Long-Term Clinical Outcome in Systemic Lupus Erythematosus Patients Followed for More Than 20 Years: The Milan Systemic Lupus Erythematosus Consortium (SMiLE) Cohort
Round 1
Reviewer 1 Report
Maria Gerosa et al did a great job. They focused on the long term clinical outcome in SLE patients, and found disease status, GC dose, and serological pattern associated with late flare and damage accrual. I will suggest the authors further analysis the relationship between comorbidities, infection, GC accumulated dose, number of past relapses and late flare.
Author Response
We are thankful to the reviewer for his/her appreciation of our work and for the useful suggestion. Unfortunately data for the study were manually retrieved from medical records, some of them dating back to the ‘80s or ‘90s and were not collected from a structured database. For this reason not all the clinical data are readily available and should de novo collected when available (a number of missing data are foreseen); the systematic analysis of the suggested relationships is therefore not possible.
Reviewer 2 Report
This paper describes the long-term outcome of SLE patients with disease duration of more than 20 years. The topic is of interest, available data on it limited. The data overall are well and concisely presented. I have mostly minor concerns with the aim to improve the quality of the manuscript:
- Please define the serology in the methods, in particular with regard to ‘low complement’ (what does it mean ? low C3 ? low C4 ? low CH50 ? any of the three ?)

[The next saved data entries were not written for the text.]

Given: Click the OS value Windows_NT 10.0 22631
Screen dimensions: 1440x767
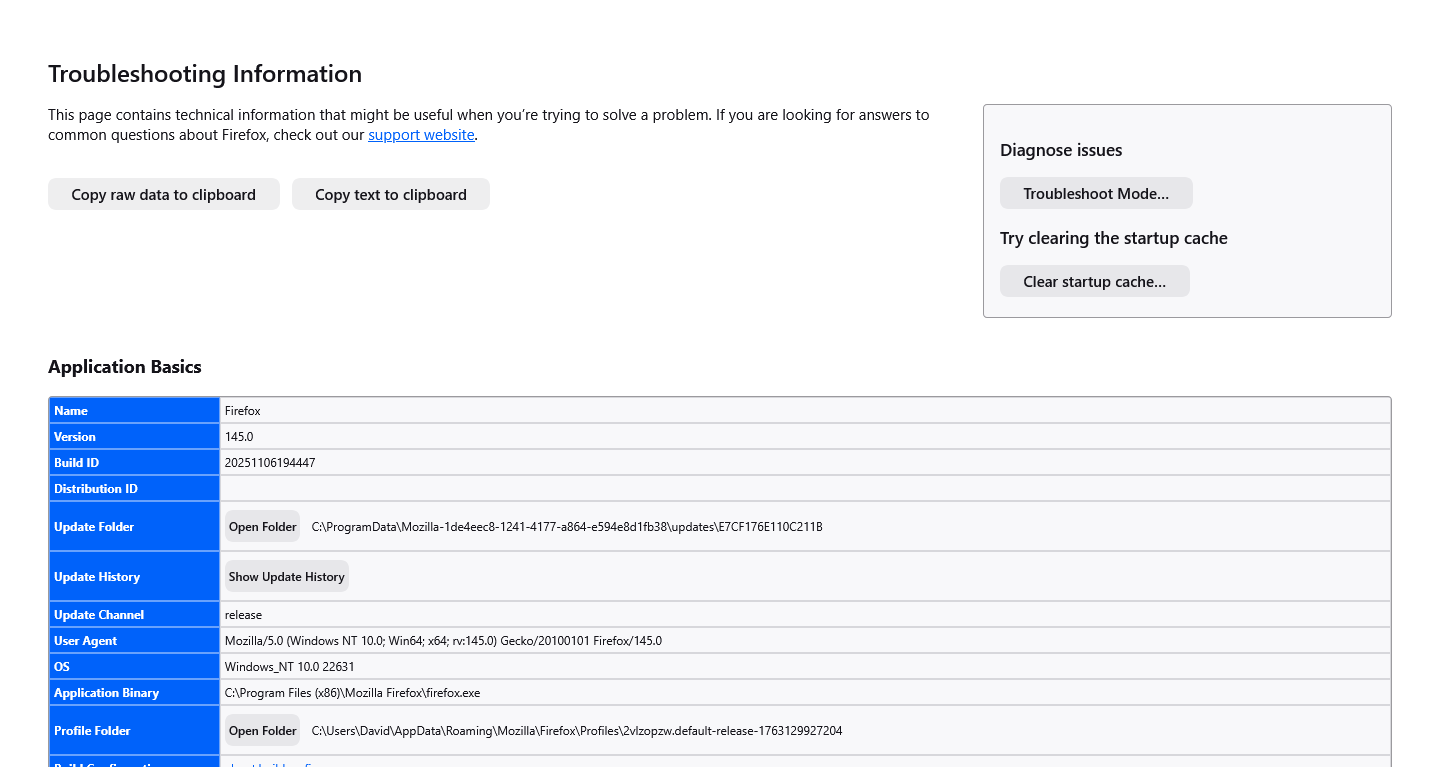Looking at the screenshot, I should [289, 667].
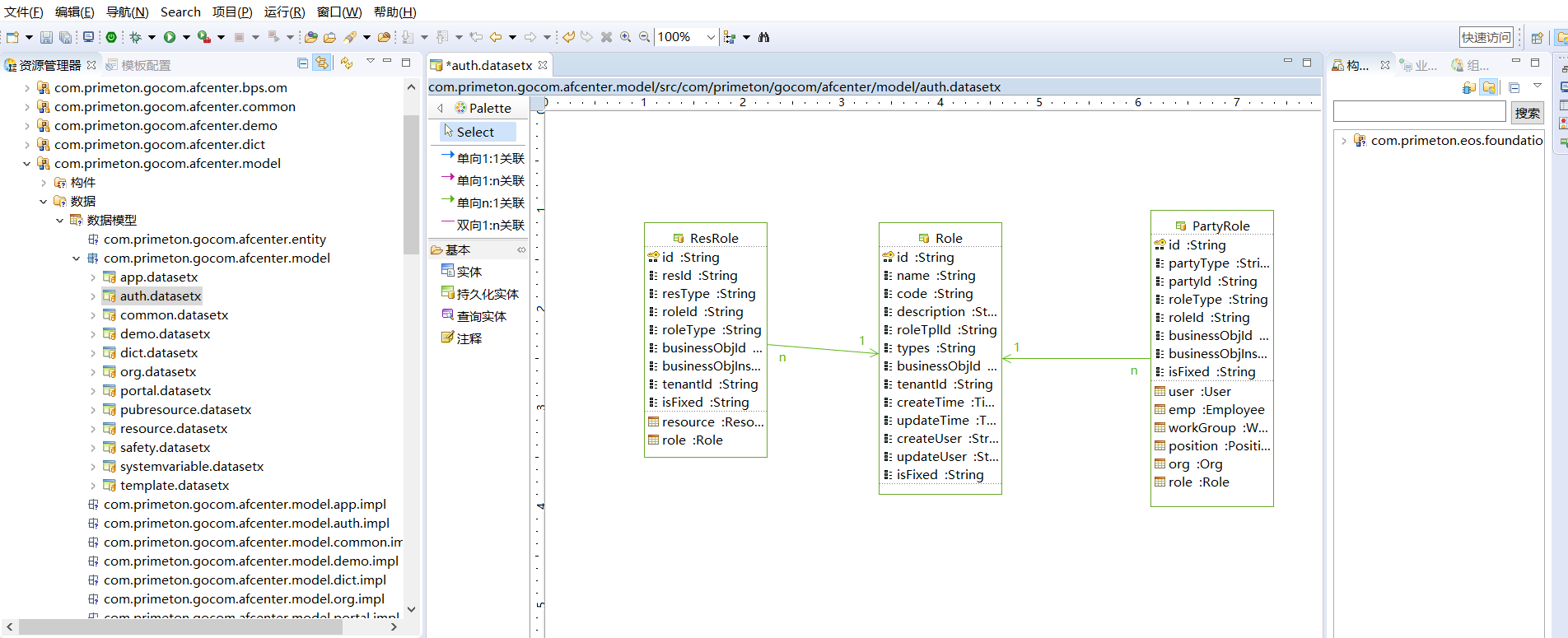Image resolution: width=1568 pixels, height=638 pixels.
Task: Toggle Link with Editor in resource manager
Action: click(322, 63)
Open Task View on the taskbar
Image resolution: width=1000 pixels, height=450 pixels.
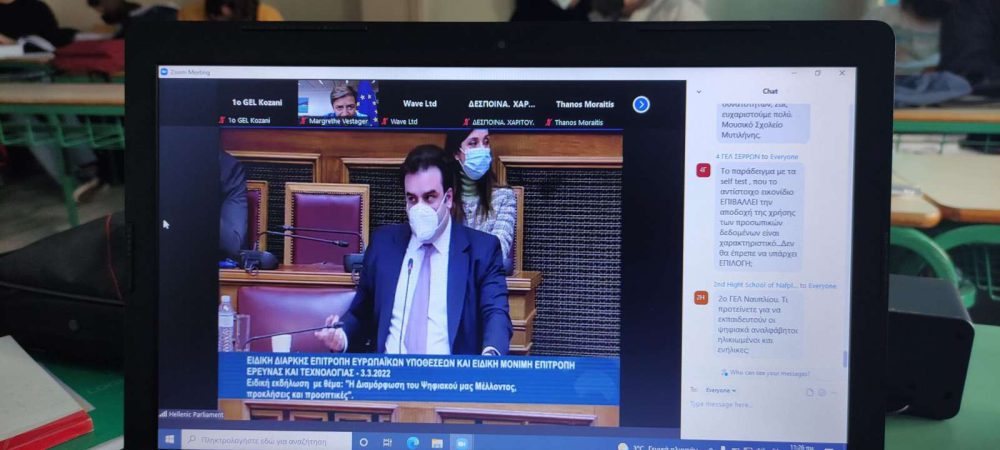[x=388, y=442]
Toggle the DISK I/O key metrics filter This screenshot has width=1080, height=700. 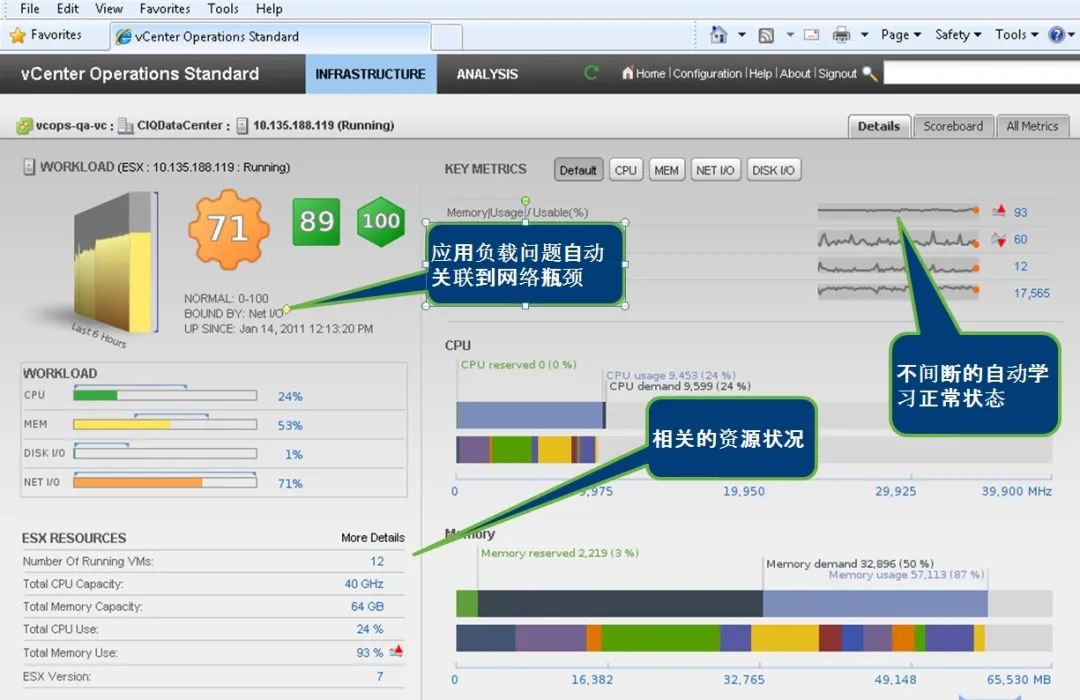pos(773,170)

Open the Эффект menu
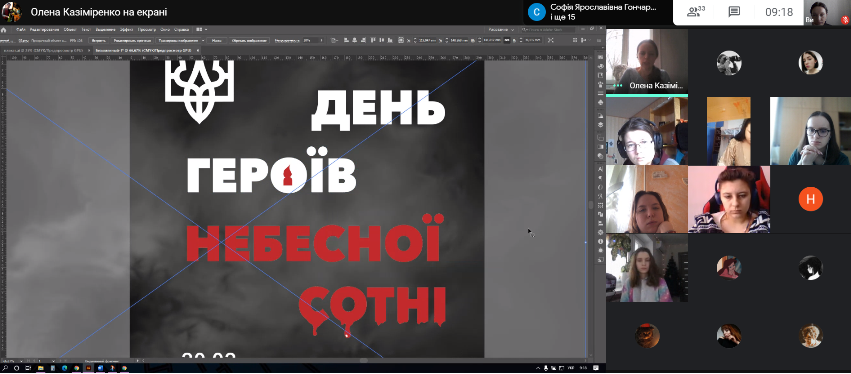click(127, 29)
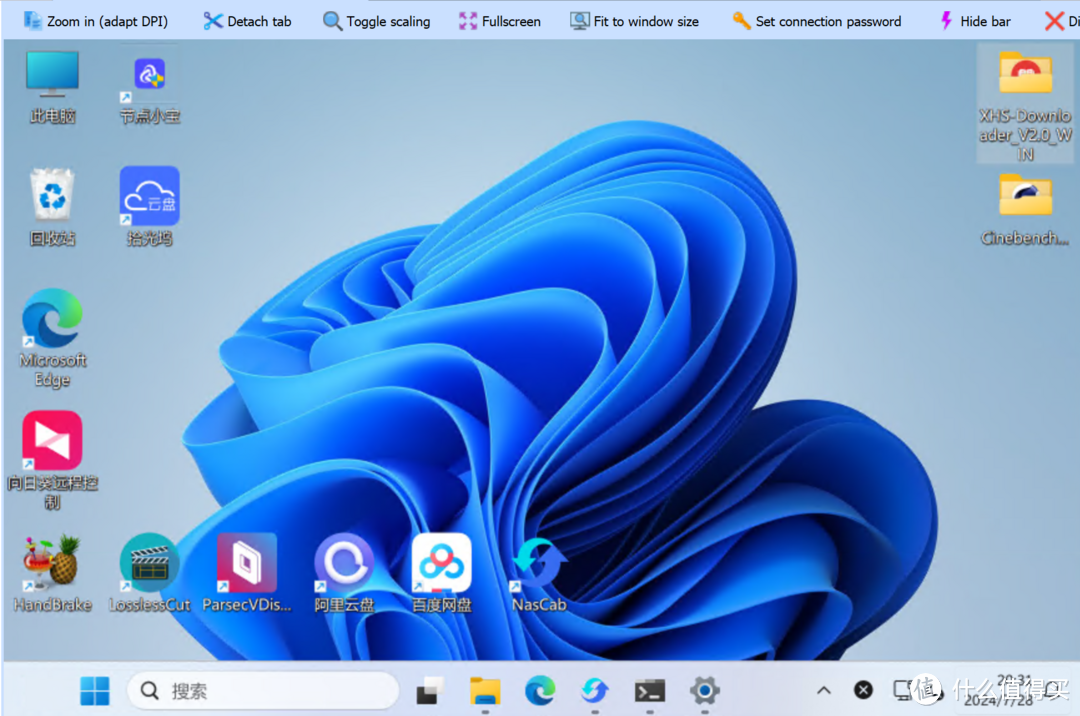This screenshot has width=1080, height=716.
Task: Select the NasCab desktop shortcut
Action: (539, 572)
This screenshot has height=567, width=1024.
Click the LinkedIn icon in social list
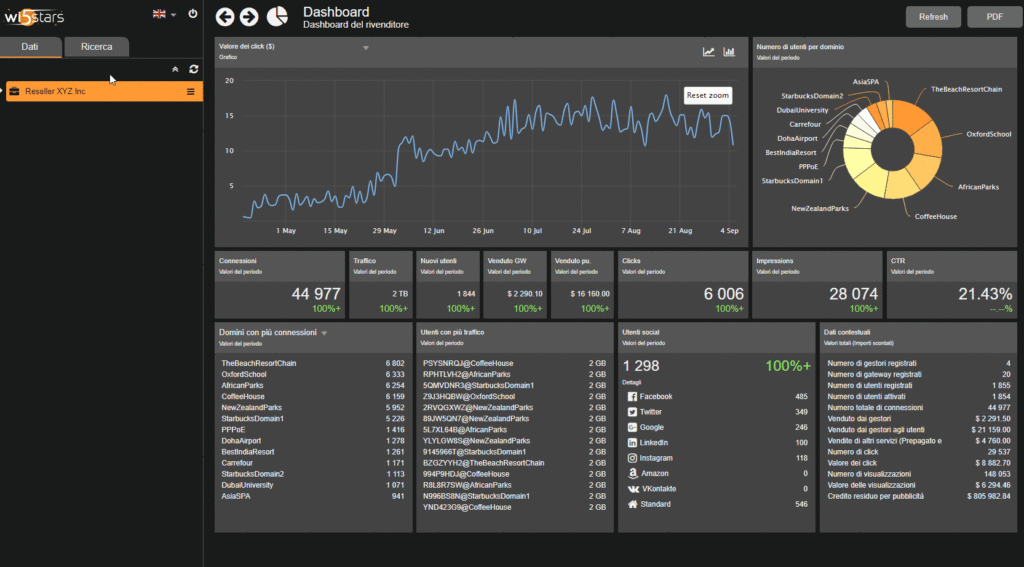tap(632, 442)
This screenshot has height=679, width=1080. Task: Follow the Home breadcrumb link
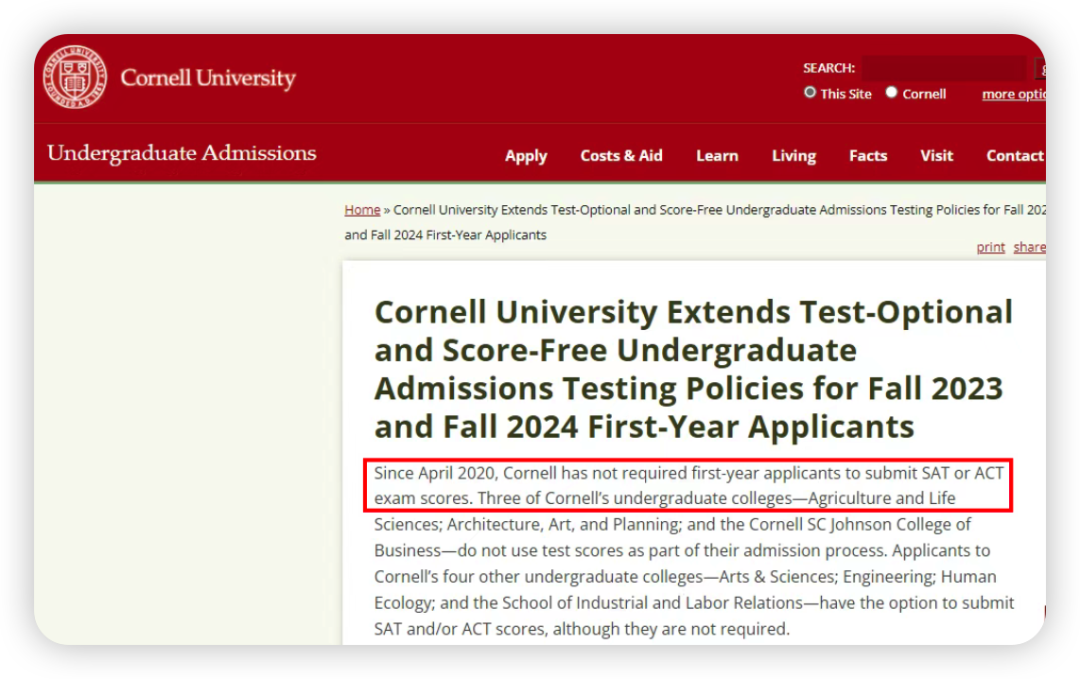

- I am missing more detailed figure legends. For Example: Please formulate more clearly what you mean with “either”, “any” etc. . How did the authors define “active” disease ? Absence of remission ??
- The conclusion for me should be rather part of the discussion the way as it is written now. Either skip an additional conclusion part or try to find a better way to sum up and draw a conclusion of the findings
Author Response
This paper describes the long-term outcome of SLE patients with disease duration of more than 20 years. The topic is of interest, available data on it limited. The data overall are well and concisely presented. I have mostly minor concerns with the aim to improve the quality of the manuscript:
- Please define the serology in the methods, in particular with regard to ‘low complement’ (what does it mean ? low C3 ? low C4 ? low CH50 ? any of the three ?)
We added a sentence in the methods explaining the definition of low complement and autoantibody positivity.
- I am missing more detailed figure legends. For Example: Please formulate more clearly what you mean with “either”, “any” etc. . How did the authors define “active” disease? Absence of remission ??
Legends to Figures 2 and 3 have now been added
- The conclusion for me should be rather part of the discussion the way as it is written now. Either skip an additional conclusion part or try to find a better way to sum up and draw a conclusion of the findings
The concluding remarks, required as per journal guidelines, have now been shortened and partially incorporated in the main discussion text.
Reviewer 3 Report
The authors presented the long-term clinical outcome in systemic lupus erythematosus by the retrospective study. This article appears to be important, especially as it shows some factors pertaining to remission in the patients followed more than 20 years. However, there are some concerns to be published.
1. Did the patients receive oral corticosteroids? If so, the number (%) of patients who were treated with oral corticosteroids should be shown in the table 1.
2. The maximum value of y-axis should be 100 (%) in the supplemental figure 1. The tables under the bar graphs look unnecessary.
Author Response
The authors presented the long-term clinical outcome in systemic lupus erythematosus by the retrospective study. This article appears to be important, especially as it shows some factors pertaining to remission in the patients followed more than 20 years. However, there are some concerns to be published.
- Did the patients receive oral corticosteroids? If so, the number (%) of patients who were treated with oral corticosteroids should be shown in the table 1.
We did not include this information in the text because all the patients received oral steroids at onset or during the course of the disease. We add this data in table 1.
- The maximum value of y-axis should be 100 (%) in the supplemental figure 1. The tables under the bar graphs look unnecessary.
The figure has been corrected as suggested
Round 2
Reviewer 1 Report
I have no other comment on the article. The paper can be considered for publication.